WHAT NEEDS TO BE DONE
Rewrite the entries below, swapping every "Identify the location of" for "Give the position of" and leaving everything else unchanged.

A block of data:
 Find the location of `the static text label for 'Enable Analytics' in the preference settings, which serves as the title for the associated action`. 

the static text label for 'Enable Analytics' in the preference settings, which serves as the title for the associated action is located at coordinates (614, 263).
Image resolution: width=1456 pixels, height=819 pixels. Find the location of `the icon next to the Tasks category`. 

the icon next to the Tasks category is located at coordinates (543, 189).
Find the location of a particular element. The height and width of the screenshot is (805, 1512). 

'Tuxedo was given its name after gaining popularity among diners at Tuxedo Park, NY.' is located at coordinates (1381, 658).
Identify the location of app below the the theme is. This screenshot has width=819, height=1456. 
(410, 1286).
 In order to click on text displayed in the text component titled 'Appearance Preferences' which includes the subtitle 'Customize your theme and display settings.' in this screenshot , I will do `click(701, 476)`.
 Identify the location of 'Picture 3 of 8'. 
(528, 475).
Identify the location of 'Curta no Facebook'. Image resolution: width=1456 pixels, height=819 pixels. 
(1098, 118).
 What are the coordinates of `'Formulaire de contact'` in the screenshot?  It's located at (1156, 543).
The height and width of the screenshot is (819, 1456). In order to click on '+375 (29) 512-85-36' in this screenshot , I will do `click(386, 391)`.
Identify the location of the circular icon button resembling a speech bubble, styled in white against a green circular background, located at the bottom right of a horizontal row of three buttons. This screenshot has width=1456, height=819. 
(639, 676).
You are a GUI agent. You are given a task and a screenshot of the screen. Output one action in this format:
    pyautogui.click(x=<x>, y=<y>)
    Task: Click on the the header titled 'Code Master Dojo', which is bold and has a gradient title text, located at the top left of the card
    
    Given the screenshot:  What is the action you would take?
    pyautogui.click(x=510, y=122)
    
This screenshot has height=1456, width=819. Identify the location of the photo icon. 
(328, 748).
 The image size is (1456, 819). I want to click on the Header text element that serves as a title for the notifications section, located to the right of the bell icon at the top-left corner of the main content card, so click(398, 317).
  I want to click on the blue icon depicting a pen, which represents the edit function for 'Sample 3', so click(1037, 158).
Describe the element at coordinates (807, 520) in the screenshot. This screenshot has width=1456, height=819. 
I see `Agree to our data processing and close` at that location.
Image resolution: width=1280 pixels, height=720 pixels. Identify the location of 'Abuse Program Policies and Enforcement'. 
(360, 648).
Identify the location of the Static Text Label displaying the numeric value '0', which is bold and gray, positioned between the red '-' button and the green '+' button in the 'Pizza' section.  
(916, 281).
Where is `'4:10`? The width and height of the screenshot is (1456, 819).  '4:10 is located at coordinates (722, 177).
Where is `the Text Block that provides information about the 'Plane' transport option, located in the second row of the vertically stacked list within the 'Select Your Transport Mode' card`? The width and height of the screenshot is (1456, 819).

WORKED SOLUTION
 Find the location of `the static text label for 'Enable Analytics' in the preference settings, which serves as the title for the associated action`. 

the static text label for 'Enable Analytics' in the preference settings, which serves as the title for the associated action is located at coordinates (614, 263).
Image resolution: width=1456 pixels, height=819 pixels. Find the location of `the icon next to the Tasks category`. 

the icon next to the Tasks category is located at coordinates (543, 189).
Find the location of a particular element. The height and width of the screenshot is (805, 1512). 

'Tuxedo was given its name after gaining popularity among diners at Tuxedo Park, NY.' is located at coordinates (1381, 658).
Give the position of app below the the theme is. This screenshot has width=819, height=1456. 
(410, 1286).
 In order to click on text displayed in the text component titled 'Appearance Preferences' which includes the subtitle 'Customize your theme and display settings.' in this screenshot , I will do `click(701, 476)`.
 Give the position of 'Picture 3 of 8'. 
(528, 475).
Give the position of 'Curta no Facebook'. Image resolution: width=1456 pixels, height=819 pixels. 
(1098, 118).
 What are the coordinates of `'Formulaire de contact'` in the screenshot?  It's located at (1156, 543).
The height and width of the screenshot is (819, 1456). In order to click on '+375 (29) 512-85-36' in this screenshot , I will do `click(386, 391)`.
Give the position of the circular icon button resembling a speech bubble, styled in white against a green circular background, located at the bottom right of a horizontal row of three buttons. This screenshot has width=1456, height=819. 
(639, 676).
You are a GUI agent. You are given a task and a screenshot of the screen. Output one action in this format:
    pyautogui.click(x=<x>, y=<y>)
    Task: Click on the the header titled 'Code Master Dojo', which is bold and has a gradient title text, located at the top left of the card
    
    Given the screenshot:  What is the action you would take?
    pyautogui.click(x=510, y=122)
    
This screenshot has height=1456, width=819. Give the position of the photo icon. 
(328, 748).
 The image size is (1456, 819). I want to click on the Header text element that serves as a title for the notifications section, located to the right of the bell icon at the top-left corner of the main content card, so click(398, 317).
  I want to click on the blue icon depicting a pen, which represents the edit function for 'Sample 3', so click(1037, 158).
Describe the element at coordinates (807, 520) in the screenshot. This screenshot has width=1456, height=819. 
I see `Agree to our data processing and close` at that location.
Image resolution: width=1280 pixels, height=720 pixels. Give the position of 'Abuse Program Policies and Enforcement'. 
(360, 648).
Give the position of the Static Text Label displaying the numeric value '0', which is bold and gray, positioned between the red '-' button and the green '+' button in the 'Pizza' section.  
(916, 281).
Where is `'4:10`? The width and height of the screenshot is (1456, 819).  '4:10 is located at coordinates (722, 177).
Where is `the Text Block that provides information about the 'Plane' transport option, located in the second row of the vertically stacked list within the 'Select Your Transport Mode' card`? The width and height of the screenshot is (1456, 819).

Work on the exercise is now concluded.